§ WHAT IS REQUIRED: In the material below, how many lines include the word "computer"? Write only the number.

++++++++

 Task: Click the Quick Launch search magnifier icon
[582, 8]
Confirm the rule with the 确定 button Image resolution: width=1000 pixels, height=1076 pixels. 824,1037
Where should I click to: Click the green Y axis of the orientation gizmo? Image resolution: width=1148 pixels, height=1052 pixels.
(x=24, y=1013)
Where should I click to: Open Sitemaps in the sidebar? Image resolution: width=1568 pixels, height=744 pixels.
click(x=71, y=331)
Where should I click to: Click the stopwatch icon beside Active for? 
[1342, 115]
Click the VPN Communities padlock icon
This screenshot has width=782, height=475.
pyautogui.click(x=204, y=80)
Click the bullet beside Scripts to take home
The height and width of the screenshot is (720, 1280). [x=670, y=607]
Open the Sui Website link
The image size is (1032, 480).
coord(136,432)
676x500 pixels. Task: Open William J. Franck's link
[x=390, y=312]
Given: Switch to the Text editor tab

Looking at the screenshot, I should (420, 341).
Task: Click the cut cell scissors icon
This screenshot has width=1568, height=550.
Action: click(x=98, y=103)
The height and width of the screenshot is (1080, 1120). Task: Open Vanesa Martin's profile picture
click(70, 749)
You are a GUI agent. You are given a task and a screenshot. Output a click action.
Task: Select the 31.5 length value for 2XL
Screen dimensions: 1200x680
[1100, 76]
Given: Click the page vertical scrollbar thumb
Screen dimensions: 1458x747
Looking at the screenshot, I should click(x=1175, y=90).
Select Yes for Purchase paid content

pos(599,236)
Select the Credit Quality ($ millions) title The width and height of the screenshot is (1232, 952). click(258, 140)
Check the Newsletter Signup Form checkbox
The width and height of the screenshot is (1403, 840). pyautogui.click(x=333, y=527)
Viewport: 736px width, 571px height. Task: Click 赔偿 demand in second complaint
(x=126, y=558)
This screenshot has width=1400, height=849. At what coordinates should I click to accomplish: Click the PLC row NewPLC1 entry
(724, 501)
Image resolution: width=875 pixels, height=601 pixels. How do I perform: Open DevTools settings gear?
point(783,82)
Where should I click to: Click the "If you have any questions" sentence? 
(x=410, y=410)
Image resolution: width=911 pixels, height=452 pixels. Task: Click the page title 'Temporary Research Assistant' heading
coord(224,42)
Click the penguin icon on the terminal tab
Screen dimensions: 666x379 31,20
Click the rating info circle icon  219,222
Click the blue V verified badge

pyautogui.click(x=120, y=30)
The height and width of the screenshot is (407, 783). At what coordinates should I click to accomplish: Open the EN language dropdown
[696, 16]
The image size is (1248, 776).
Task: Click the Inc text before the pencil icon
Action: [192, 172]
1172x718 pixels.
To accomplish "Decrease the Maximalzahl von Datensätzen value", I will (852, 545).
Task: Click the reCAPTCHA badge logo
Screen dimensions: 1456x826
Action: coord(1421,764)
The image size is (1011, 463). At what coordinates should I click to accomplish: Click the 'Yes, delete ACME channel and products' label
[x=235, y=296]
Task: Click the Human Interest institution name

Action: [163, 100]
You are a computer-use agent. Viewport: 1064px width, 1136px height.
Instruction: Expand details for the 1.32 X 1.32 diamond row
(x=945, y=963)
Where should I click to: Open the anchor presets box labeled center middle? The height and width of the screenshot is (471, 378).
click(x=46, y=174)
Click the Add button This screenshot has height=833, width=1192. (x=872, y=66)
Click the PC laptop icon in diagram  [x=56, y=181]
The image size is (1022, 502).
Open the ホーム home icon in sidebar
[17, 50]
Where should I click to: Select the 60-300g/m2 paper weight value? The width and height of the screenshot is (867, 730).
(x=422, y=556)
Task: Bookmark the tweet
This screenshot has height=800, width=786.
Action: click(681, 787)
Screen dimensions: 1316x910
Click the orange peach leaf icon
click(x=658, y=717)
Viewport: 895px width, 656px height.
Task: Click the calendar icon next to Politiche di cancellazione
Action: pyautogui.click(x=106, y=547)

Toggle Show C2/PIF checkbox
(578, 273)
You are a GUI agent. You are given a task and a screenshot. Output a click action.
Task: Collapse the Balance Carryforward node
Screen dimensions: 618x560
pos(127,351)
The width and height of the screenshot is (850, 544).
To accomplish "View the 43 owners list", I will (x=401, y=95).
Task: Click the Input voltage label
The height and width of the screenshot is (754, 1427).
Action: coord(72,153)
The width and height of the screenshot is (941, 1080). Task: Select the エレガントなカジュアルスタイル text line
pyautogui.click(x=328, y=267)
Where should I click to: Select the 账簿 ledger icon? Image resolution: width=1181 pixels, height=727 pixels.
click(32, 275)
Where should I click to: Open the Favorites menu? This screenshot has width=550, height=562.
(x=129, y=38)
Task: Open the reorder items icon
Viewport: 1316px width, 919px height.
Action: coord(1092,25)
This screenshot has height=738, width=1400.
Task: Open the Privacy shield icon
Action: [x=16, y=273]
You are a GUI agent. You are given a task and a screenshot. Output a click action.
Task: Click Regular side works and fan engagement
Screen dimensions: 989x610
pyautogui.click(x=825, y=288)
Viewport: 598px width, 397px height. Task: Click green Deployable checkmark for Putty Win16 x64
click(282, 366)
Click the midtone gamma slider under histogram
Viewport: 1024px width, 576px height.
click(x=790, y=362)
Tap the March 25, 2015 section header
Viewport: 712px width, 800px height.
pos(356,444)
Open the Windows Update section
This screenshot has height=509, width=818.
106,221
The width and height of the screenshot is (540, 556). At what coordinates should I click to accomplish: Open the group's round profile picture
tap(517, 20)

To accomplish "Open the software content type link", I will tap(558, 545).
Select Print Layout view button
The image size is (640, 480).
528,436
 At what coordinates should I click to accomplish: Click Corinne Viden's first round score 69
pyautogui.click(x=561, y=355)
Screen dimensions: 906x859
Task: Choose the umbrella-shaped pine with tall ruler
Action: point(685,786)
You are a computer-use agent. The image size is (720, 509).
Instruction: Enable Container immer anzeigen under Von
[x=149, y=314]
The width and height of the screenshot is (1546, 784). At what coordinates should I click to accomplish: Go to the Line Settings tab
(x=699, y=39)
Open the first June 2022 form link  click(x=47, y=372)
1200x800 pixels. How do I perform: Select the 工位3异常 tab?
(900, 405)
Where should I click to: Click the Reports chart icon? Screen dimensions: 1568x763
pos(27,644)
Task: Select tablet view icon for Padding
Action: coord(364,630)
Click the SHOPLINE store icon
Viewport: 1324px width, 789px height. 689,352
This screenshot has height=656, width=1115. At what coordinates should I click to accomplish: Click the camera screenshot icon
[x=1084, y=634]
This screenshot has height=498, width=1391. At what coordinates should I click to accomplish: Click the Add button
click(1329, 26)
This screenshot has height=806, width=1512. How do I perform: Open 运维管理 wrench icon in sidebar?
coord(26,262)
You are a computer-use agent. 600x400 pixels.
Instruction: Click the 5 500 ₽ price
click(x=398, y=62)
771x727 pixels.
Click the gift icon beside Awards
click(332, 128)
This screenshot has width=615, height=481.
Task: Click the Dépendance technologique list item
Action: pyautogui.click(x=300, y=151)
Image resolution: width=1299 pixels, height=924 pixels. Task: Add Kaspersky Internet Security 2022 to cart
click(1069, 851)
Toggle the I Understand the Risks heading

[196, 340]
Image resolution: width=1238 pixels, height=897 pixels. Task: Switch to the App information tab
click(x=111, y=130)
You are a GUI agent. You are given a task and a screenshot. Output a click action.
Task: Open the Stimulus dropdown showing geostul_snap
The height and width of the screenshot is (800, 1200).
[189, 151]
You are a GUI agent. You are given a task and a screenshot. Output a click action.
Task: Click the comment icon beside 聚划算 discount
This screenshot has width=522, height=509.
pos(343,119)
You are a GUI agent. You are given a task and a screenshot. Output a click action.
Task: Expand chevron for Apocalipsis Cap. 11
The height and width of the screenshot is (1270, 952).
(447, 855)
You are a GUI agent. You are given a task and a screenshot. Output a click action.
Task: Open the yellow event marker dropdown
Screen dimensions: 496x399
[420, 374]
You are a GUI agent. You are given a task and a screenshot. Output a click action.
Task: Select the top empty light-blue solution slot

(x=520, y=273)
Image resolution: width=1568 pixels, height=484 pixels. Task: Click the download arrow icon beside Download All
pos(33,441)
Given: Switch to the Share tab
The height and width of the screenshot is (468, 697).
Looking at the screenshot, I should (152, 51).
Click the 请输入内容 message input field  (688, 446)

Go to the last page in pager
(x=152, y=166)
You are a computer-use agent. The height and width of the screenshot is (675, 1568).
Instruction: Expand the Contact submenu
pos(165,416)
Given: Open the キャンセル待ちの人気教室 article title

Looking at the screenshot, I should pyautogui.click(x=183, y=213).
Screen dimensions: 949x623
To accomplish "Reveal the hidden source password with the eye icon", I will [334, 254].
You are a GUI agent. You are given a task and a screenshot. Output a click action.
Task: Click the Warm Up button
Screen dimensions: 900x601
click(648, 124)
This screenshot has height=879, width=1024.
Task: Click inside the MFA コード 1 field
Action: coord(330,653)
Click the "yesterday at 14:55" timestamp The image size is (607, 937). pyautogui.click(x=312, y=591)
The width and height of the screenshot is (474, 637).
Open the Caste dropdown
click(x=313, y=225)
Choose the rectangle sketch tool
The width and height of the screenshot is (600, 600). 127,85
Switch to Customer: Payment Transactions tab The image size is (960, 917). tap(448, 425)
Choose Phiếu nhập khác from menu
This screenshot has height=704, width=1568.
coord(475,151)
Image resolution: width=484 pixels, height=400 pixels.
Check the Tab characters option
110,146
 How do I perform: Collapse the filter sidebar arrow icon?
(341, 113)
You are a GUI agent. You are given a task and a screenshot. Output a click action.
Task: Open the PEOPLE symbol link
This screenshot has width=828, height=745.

++++++++

§ REPLY: 4